#### WORK TO BE COMPLETED
Each entry needs to be reproduced verbatim.

#### ENTRIES SHOWN
+++

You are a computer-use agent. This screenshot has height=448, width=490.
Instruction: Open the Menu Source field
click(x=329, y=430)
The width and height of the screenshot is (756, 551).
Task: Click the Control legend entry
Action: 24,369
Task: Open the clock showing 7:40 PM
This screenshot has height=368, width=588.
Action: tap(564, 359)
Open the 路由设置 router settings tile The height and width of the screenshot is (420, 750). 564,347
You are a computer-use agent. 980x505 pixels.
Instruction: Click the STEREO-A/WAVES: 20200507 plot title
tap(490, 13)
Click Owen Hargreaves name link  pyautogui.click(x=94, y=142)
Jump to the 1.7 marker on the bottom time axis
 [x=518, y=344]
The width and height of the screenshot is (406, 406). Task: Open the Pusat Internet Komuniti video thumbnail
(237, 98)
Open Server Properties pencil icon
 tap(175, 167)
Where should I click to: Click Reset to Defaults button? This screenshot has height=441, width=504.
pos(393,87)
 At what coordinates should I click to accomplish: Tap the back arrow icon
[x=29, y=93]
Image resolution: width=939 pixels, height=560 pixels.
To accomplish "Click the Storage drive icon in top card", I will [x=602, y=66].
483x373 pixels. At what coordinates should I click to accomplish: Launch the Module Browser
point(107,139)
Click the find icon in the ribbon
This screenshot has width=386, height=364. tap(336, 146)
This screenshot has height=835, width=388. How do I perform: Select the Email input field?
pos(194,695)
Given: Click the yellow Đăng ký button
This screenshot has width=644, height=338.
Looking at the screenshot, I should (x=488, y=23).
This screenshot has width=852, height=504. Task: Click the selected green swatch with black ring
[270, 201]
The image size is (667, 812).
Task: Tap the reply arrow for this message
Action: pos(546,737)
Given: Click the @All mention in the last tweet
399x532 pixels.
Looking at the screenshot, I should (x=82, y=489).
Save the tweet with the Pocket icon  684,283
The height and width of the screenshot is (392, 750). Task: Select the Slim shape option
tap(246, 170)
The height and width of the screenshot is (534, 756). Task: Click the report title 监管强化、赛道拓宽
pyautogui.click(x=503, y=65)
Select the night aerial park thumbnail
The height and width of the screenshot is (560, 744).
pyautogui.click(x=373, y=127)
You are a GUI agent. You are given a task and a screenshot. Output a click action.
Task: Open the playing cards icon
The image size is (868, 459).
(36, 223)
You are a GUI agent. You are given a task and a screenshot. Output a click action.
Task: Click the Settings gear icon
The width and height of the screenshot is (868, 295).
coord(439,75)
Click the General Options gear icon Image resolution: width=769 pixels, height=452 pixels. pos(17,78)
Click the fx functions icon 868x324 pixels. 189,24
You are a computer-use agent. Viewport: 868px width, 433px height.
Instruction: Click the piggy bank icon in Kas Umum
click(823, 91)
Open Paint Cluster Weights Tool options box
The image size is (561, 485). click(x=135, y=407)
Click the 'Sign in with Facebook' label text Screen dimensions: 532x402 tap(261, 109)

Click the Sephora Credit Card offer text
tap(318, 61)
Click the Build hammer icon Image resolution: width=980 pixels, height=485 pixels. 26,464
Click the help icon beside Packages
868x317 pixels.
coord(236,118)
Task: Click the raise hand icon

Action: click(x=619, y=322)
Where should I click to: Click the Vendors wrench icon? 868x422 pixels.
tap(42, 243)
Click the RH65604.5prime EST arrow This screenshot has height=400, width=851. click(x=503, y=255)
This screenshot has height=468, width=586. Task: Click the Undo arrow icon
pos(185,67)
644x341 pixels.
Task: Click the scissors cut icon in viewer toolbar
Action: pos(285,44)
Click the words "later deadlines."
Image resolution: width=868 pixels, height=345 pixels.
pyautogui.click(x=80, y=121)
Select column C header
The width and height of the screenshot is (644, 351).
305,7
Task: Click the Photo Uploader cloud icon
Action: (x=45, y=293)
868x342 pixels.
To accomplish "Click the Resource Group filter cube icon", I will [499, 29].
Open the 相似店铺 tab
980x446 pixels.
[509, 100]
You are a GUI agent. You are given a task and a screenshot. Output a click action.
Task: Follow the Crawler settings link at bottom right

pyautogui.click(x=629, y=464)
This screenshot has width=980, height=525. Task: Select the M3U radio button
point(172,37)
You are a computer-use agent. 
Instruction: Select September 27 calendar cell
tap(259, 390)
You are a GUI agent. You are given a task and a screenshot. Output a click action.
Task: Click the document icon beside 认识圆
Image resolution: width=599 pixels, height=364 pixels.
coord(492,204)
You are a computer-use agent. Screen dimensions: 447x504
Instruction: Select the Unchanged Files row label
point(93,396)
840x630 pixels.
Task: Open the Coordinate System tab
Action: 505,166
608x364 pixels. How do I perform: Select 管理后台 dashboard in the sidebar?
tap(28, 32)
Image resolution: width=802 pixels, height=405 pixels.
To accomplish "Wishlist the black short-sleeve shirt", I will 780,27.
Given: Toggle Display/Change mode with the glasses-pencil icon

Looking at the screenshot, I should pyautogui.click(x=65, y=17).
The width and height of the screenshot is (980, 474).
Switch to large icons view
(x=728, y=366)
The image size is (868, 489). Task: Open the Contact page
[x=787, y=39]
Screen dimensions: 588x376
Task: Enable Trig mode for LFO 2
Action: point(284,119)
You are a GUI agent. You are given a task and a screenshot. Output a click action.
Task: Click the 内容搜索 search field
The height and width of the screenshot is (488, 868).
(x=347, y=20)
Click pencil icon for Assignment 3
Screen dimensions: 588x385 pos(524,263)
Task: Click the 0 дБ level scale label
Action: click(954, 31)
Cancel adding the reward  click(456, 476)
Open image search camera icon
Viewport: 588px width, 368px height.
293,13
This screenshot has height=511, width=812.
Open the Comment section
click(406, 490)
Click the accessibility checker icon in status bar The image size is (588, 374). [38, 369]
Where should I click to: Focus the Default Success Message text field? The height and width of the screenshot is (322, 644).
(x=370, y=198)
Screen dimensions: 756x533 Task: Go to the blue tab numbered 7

+++

#### RESPONSE TO THIS TASK
You are a computer-use agent. This screenshot has height=448, width=490.
Instruction: Open the Menu Source field
click(x=329, y=430)
The width and height of the screenshot is (756, 551).
Task: Click the Control legend entry
Action: 24,369
Task: Open the clock showing 7:40 PM
This screenshot has height=368, width=588.
Action: tap(564, 359)
Open the 路由设置 router settings tile The height and width of the screenshot is (420, 750). 564,347
You are a computer-use agent. 980x505 pixels.
Instruction: Click the STEREO-A/WAVES: 20200507 plot title
tap(490, 13)
Click Owen Hargreaves name link  pyautogui.click(x=94, y=142)
Jump to the 1.7 marker on the bottom time axis
 [x=518, y=344]
The width and height of the screenshot is (406, 406). Task: Open the Pusat Internet Komuniti video thumbnail
(237, 98)
Open Server Properties pencil icon
 tap(175, 167)
Where should I click to: Click Reset to Defaults button? This screenshot has height=441, width=504.
pos(393,87)
 At what coordinates should I click to accomplish: Tap the back arrow icon
[x=29, y=93]
Image resolution: width=939 pixels, height=560 pixels.
To accomplish "Click the Storage drive icon in top card", I will [x=602, y=66].
483x373 pixels. At what coordinates should I click to accomplish: Launch the Module Browser
point(107,139)
Click the find icon in the ribbon
This screenshot has width=386, height=364. tap(336, 146)
This screenshot has height=835, width=388. How do I perform: Select the Email input field?
pos(194,695)
Given: Click the yellow Đăng ký button
This screenshot has width=644, height=338.
Looking at the screenshot, I should (x=488, y=23).
This screenshot has width=852, height=504. Task: Click the selected green swatch with black ring
[270, 201]
The image size is (667, 812).
Task: Tap the reply arrow for this message
Action: pos(546,737)
Given: Click the @All mention in the last tweet
399x532 pixels.
Looking at the screenshot, I should (x=82, y=489).
Save the tweet with the Pocket icon  684,283
The height and width of the screenshot is (392, 750). Task: Select the Slim shape option
tap(246, 170)
The height and width of the screenshot is (534, 756). Task: Click the report title 监管强化、赛道拓宽
pyautogui.click(x=503, y=65)
Select the night aerial park thumbnail
The height and width of the screenshot is (560, 744).
pyautogui.click(x=373, y=127)
You are a GUI agent. You are given a task and a screenshot. Output a click action.
Task: Open the playing cards icon
The image size is (868, 459).
(36, 223)
You are a GUI agent. You are given a task and a screenshot. Output a click action.
Task: Click the Settings gear icon
The width and height of the screenshot is (868, 295).
coord(439,75)
Click the General Options gear icon Image resolution: width=769 pixels, height=452 pixels. pos(17,78)
Click the fx functions icon 868x324 pixels. 189,24
You are a computer-use agent. Viewport: 868px width, 433px height.
Instruction: Click the piggy bank icon in Kas Umum
click(823, 91)
Open Paint Cluster Weights Tool options box
The image size is (561, 485). click(x=135, y=407)
Click the 'Sign in with Facebook' label text Screen dimensions: 532x402 tap(261, 109)

Click the Sephora Credit Card offer text
tap(318, 61)
Click the Build hammer icon Image resolution: width=980 pixels, height=485 pixels. 26,464
Click the help icon beside Packages
868x317 pixels.
coord(236,118)
Task: Click the raise hand icon

Action: click(x=619, y=322)
Where should I click to: Click the Vendors wrench icon? 868x422 pixels.
tap(42, 243)
Click the RH65604.5prime EST arrow This screenshot has height=400, width=851. click(x=503, y=255)
This screenshot has height=468, width=586. Task: Click the Undo arrow icon
pos(185,67)
644x341 pixels.
Task: Click the scissors cut icon in viewer toolbar
Action: pos(285,44)
Click the words "later deadlines."
Image resolution: width=868 pixels, height=345 pixels.
pyautogui.click(x=80, y=121)
Select column C header
The width and height of the screenshot is (644, 351).
305,7
Task: Click the Photo Uploader cloud icon
Action: (x=45, y=293)
868x342 pixels.
To accomplish "Click the Resource Group filter cube icon", I will [499, 29].
Open the 相似店铺 tab
980x446 pixels.
[509, 100]
You are a GUI agent. You are given a task and a screenshot. Output a click action.
Task: Follow the Crawler settings link at bottom right

pyautogui.click(x=629, y=464)
This screenshot has width=980, height=525. Task: Select the M3U radio button
point(172,37)
You are a computer-use agent. 
Instruction: Select September 27 calendar cell
tap(259, 390)
You are a GUI agent. You are given a task and a screenshot. Output a click action.
Task: Click the document icon beside 认识圆
Image resolution: width=599 pixels, height=364 pixels.
coord(492,204)
You are a computer-use agent. Screen dimensions: 447x504
Instruction: Select the Unchanged Files row label
point(93,396)
840x630 pixels.
Task: Open the Coordinate System tab
Action: 505,166
608x364 pixels. How do I perform: Select 管理后台 dashboard in the sidebar?
tap(28, 32)
Image resolution: width=802 pixels, height=405 pixels.
To accomplish "Wishlist the black short-sleeve shirt", I will 780,27.
Given: Toggle Display/Change mode with the glasses-pencil icon

Looking at the screenshot, I should pyautogui.click(x=65, y=17).
The width and height of the screenshot is (980, 474).
Switch to large icons view
(x=728, y=366)
The image size is (868, 489). Task: Open the Contact page
[x=787, y=39]
Screen dimensions: 588x376
Task: Enable Trig mode for LFO 2
Action: point(284,119)
You are a GUI agent. You are given a task and a screenshot. Output a click action.
Task: Click the 内容搜索 search field
The height and width of the screenshot is (488, 868).
(x=347, y=20)
Click pencil icon for Assignment 3
Screen dimensions: 588x385 pos(524,263)
Task: Click the 0 дБ level scale label
Action: click(954, 31)
Cancel adding the reward  click(456, 476)
Open image search camera icon
Viewport: 588px width, 368px height.
293,13
This screenshot has height=511, width=812.
Open the Comment section
click(406, 490)
Click the accessibility checker icon in status bar The image size is (588, 374). [38, 369]
Where should I click to: Focus the Default Success Message text field? The height and width of the screenshot is (322, 644).
(x=370, y=198)
Screen dimensions: 756x533 Task: Go to the blue tab numbered 7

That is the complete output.